Edit: Based on musicamante's answer, the improved code:
def select_text(self):
old = ["2022"] * 20000
new = ["2023"] * 20000
start_time = time.perf_counter()
cursor = self.text_edit.textCursor()
cursor.beginEditBlock()
i=0
doc = self.text_edit.document()
find_cursor = QtGui.QTextCursor(doc.begin())
while True:
find_cursor = doc.find(old[i], find_cursor)
if not find_cursor.isNull():
find_cursor.insertText(new[i])
i=i+1
if i == 20000:
break
else:
break
cursor.endEditBlock()
end_time = time.perf_counter()
elapsed_time = end_time - start_time
print("Elapsed time: {:.2f} seconds".format(elapsed_time))
Edit2: The goal of the application is that I have timestamps with unknown time zone settings, and instead of asking for the time zone, I have added a possible UTC offset to shift the time to UTC (when \ if needed). I have reworked the example and the approach:
from PyQt6 import QtWidgets, QtGui
import time
import datetime
class MainWindow(QtWidgets.QMainWindow):
def __init__(self):
super().__init__()
# Create a plain text edit widget and add some text to it
self.text_edit = QtWidgets.QPlainTextEdit()
text = "2022-08-02T15:41:05.000 something or the other\n2022-08-02T15:41:06.000 Some parts may contain timestamps 2021-08-02T15:42:06.000 or\u2028New lines within a block\n2022-08-02T15:42:06.000 some other test"
self.text_edit.setPlainText(text)
self.setCentralWidget(self.text_edit)
# Create a button and connect its clicked signal to the select_text function
self.button = QtWidgets.QPushButton("Change Text")
self.button.clicked.connect(self.shift_timezone)
toolbar = self.addToolBar("Toolbar")
toolbar.addWidget(self.button)
def shift_timezone(self):
text_timestamps = [1659447665, 1659447666, 1659447726]
start_time = time.perf_counter()
cursor = self.text_edit.textCursor()
cursor.movePosition(cursor.MoveOperation.Start, cursor.MoveMode.MoveAnchor)
cursor.beginEditBlock()
i=0
while i<self.text_edit.document().blockCount():
dt = datetime.datetime.fromtimestamp(text_timestamps[i]+3600)
iso_string = dt.strftime('%Y-%m-%dT%H:%M:%S.%f')[:-3] + 'Z'
cursor.movePosition(cursor.MoveOperation.Right, cursor.MoveMode.KeepAnchor, 24)

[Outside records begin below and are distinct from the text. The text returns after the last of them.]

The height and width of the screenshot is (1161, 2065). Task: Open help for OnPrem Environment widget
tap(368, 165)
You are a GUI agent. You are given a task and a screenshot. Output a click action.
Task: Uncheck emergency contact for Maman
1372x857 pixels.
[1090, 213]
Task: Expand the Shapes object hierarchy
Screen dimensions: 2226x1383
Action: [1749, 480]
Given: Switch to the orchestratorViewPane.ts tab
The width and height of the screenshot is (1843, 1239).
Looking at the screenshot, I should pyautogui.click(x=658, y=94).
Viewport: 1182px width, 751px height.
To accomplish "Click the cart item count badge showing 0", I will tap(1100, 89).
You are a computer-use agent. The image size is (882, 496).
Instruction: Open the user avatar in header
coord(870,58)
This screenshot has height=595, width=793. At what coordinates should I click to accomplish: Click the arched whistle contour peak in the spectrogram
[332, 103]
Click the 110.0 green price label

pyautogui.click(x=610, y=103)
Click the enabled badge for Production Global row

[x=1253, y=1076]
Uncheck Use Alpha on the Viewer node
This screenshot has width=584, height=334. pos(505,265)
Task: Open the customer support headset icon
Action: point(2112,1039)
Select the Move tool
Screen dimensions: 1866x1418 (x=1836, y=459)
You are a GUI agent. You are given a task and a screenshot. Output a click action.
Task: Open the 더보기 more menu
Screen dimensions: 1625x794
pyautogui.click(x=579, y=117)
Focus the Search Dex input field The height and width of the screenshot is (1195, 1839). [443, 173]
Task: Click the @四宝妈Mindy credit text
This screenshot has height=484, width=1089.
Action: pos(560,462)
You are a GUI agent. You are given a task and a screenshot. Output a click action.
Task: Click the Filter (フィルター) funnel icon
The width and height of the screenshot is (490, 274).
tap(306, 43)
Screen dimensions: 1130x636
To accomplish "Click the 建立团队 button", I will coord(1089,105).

cursor.insertText(iso_string)
cursor.movePosition(cursor.MoveOperation.NextBlock, cursor.MoveMode.MoveAnchor)
i= i+1
cursor.endEditBlock()
end_time = time.perf_counter()
elapsed_time = end_time - start_time
print(f"Elapsed time: {elapsed_time:.2f} seconds")
if __name__ == "__main__":
app = QtWidgets.QApplication([])
window = MainWindow()
window.show()
app.exec()
(I intentionally added a space as a placeholder for Zulu in the original display text to account for multiple runs of the function)
This works perfectly on a functional level, but the performance is atrocious (7x the runtime of just dropping the document, and creating a new one with the updated timestamps). As I do not have control of the content, it can contain the exact same timestamps that I have, and it can also have line breaks within the block.
What I do know that all blocks will start with the timestamp, I can control the format of the timestamp, and I have the source with timestamp and the content in a different variable, making it possible to drop everything.
Am I making some obviously performance intensive mistake here?